I received an email from Jason (a.k.a. FiddleHed) about developing confidence which I thought was so good, I decided to share it here. I have read this article before, and it’s valuable links, but as I read it again, it became apparent that I probably should re-read this periodically, especially when I get in a rut or am feeling discouraged.
It’s important to develop a sense of confidence in what you can do on your instrument. If you’re always doubting what you are doing, this very doubt becomes an obstacle to playing well.
But how do you do that? Maybe if you just say “I am good at the fiddle” a hundred times a day you will become confident. But at some point, you just might not believe it’s really true. What will really make you feel confident is when you successfully take on a very small challenge and have a small victory. If you do this over and over again, day after day, you will gain confidence in your ability.
How to develop confidence with small victories:
- Start with something small. Simplify further if that’s too challenging.

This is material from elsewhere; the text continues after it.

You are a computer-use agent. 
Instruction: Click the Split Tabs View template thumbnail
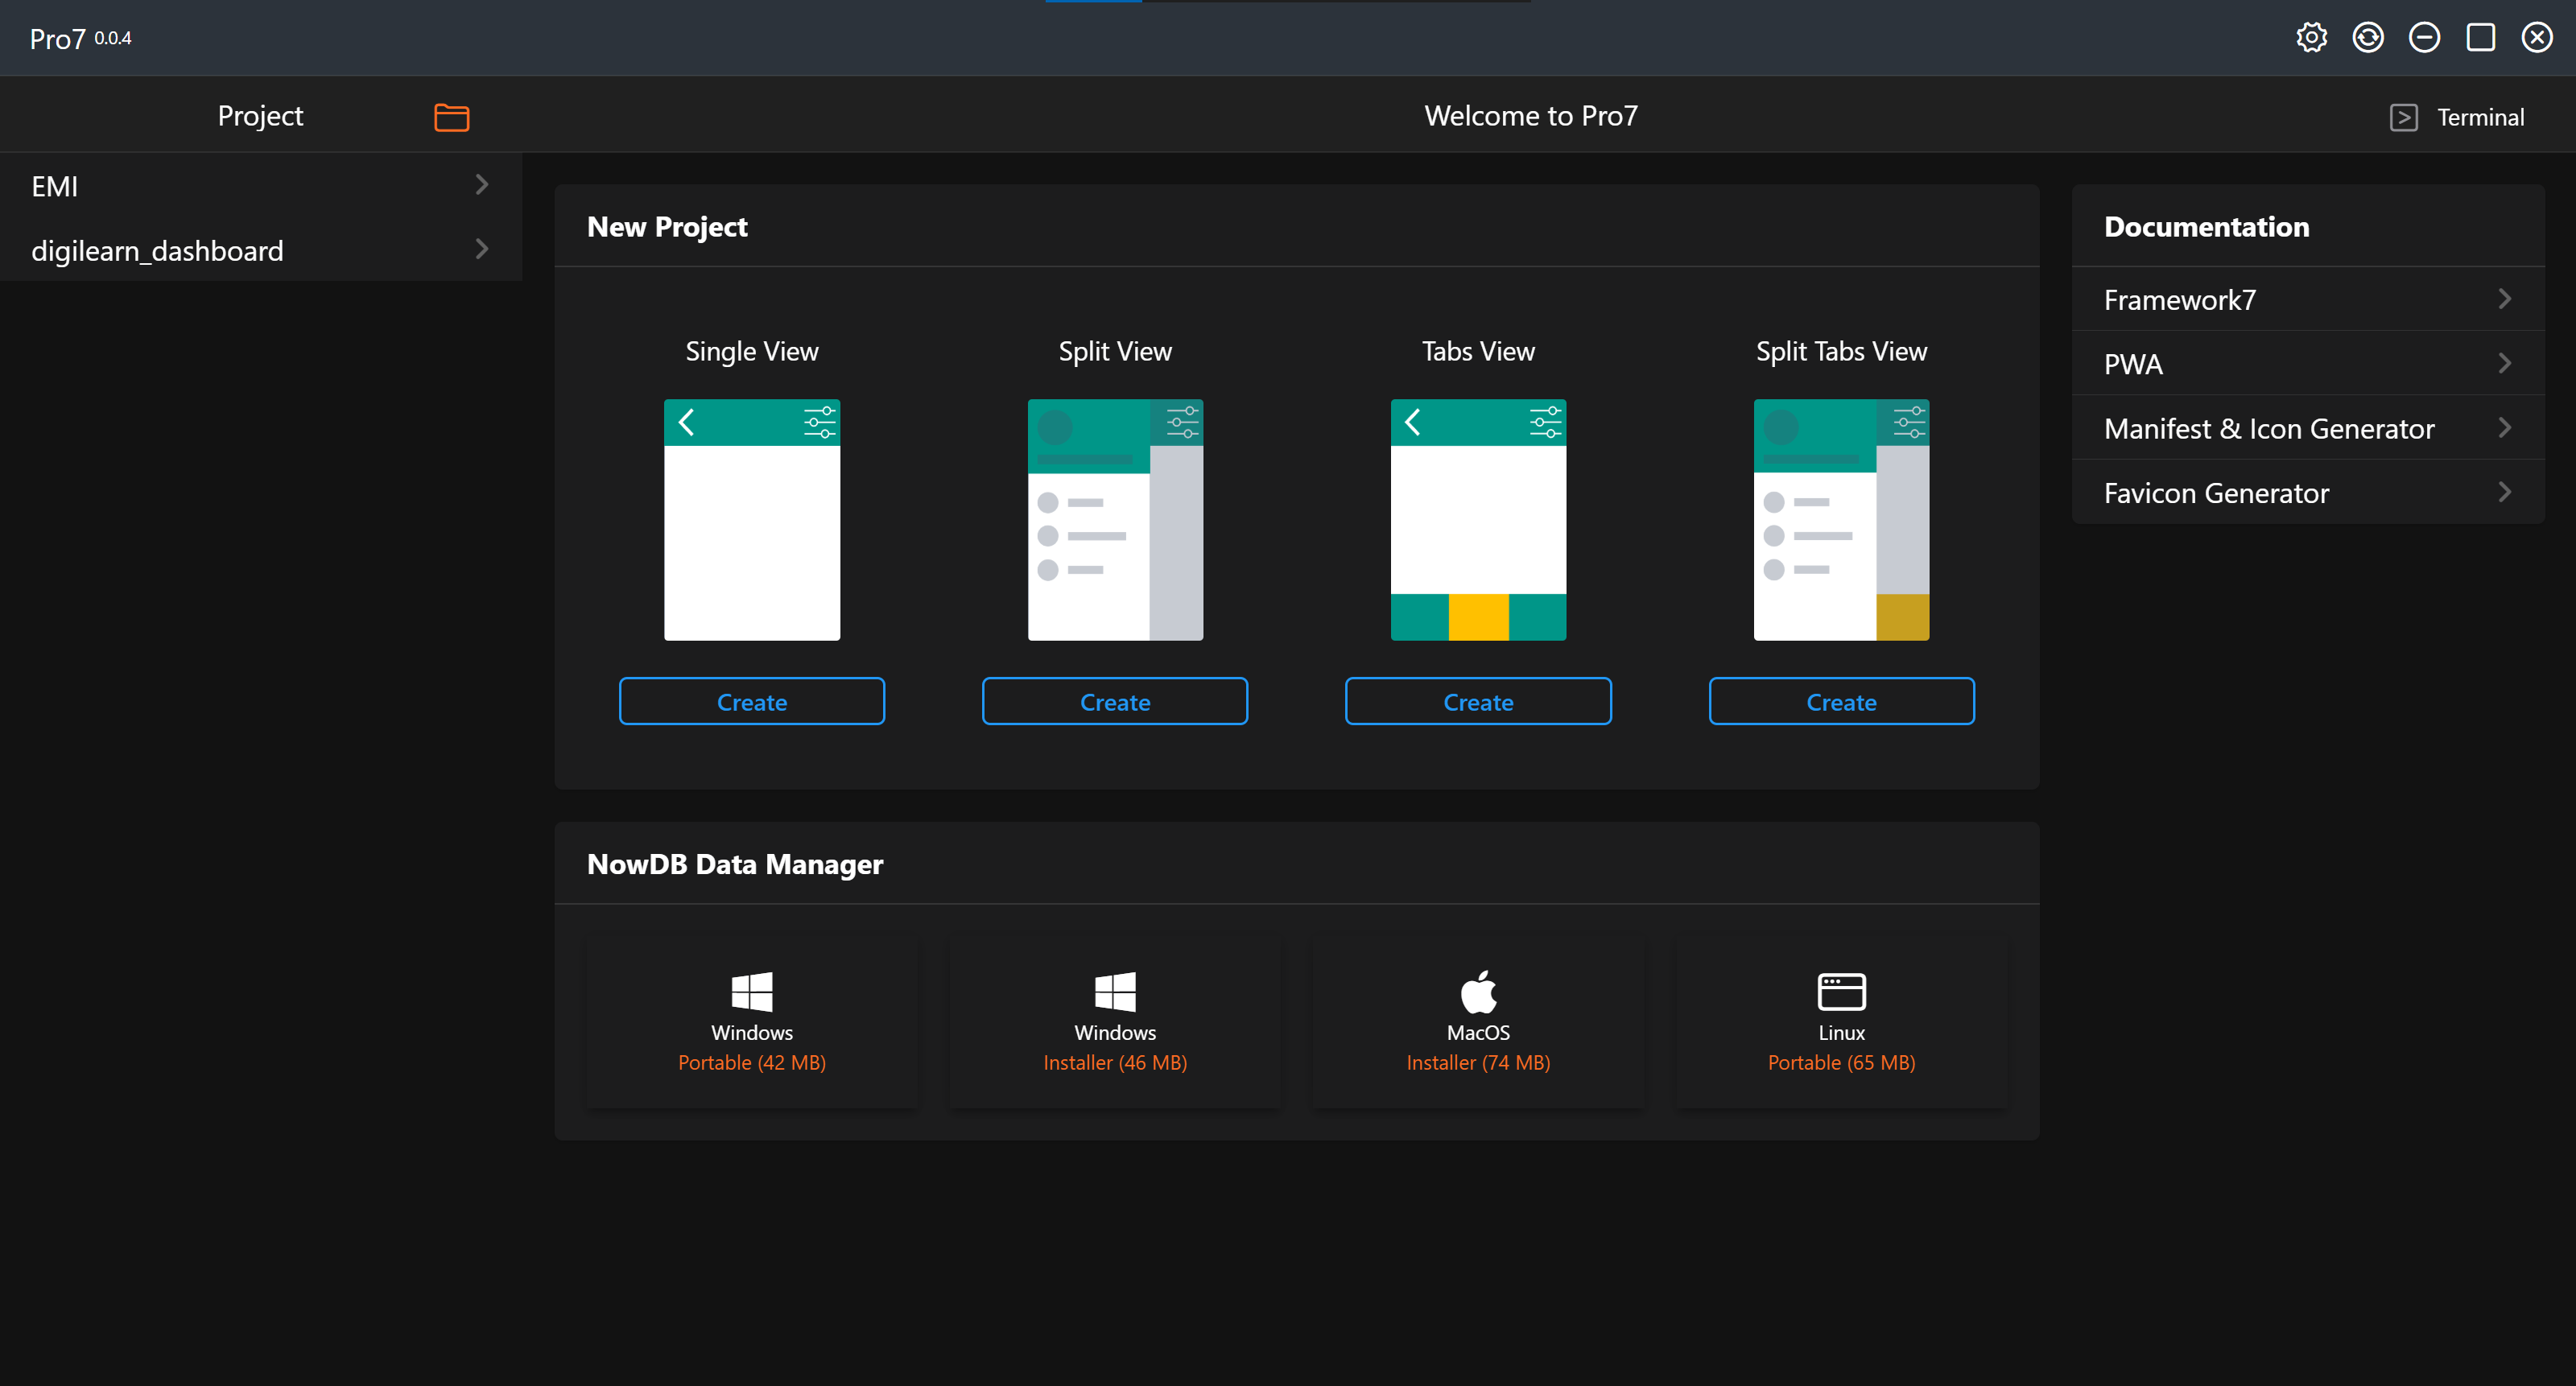coord(1841,520)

- Practice until you feel confident that you can do that simple thing.
- Congratulations! You have just “made it” as a musician. But don’t get too comfortable. Start the process over with a new small challenge.
If you want to get good at shooting a basketball, you start by getting really good at lay-ups under the basket. Once you feel confident there, you move to a point further away and practice shooting from there. If you want to learn to meditate, start by doing it for one minute a day. If you want to eat healthier, start by eating two cookies instead of three after dinner. And with the fiddle, you want to start by getting a good basic sound on an open string, and then progress to more challenging things.
You are creating a good habit of confidence when you Work At Your Edge. In essence, you are learning to overcome a small bit of fear and uncertainty every time you play. If you do this regularly, then you will be better able to face the uncertainty and fear that might arise.
You not only have to build up confidence in your overall career as a fiddler, but you also have to build your confidence each time you start a practice.
Here a step-by-step process for warming up which will help you gain (or re-gain) confidence in your fiddling:
- Start with getting a good sound on open strings
- Play with drone
- Quarter notes
- Attention on breath
- String crossing
- Then get a good sound on single fingered notes
- Play with drone
- Quarter notes
- Move on to Intervals (two-note exercises)
- Start with two bows on each note
- Add rhythms
- Sequence intervals
- For example, D3-A1 can be practiced in a sequence D3-A1-A3-E1
- Add variation to the sequence
- Melodic patterns
- Warm-up tune
- Start with your best tune
- Go to current tune or technique you are learning
This is a suggested course you follow as beginner. To learn more about how to practice this way read Micro and Macro Practice.
Even if you’re more advanced, it’s good to approach each practice session as a beginner. Every time you play, it’s like you’re re-living your journey as a fiddler. You may not exhaustively need to run through all these steps. Design some form of warming up that works for you.
Most beginners are in a hurry. They heard a recording by Mark O’Connor and want to sound like that. They take on challenges that are too big and than can’t understand why they don’t sound good. They play too fast because they are too focused on the goal instead of the process. The goal is just there to keep you moving.
It took me a long time to learn all this because I had to figure it out on my own (and because I’m a slow learner). I only recently discovered that there is a whole science of learning called deliberate practice. (Also, my post: Deliberate Practice) This is how I have been teaching for years (just didn’t have a name for it). If you start now with deliberate practice, you can make much faster progress than I did. Not that progress is the end-all-be-all of making music. It’s the music itself that I love, the connection to people and the universe and the process of learning. I’m not complaining, but just pointing out that I was never taught how to practice. This is the most valuable thing you can learn from FiddleHed.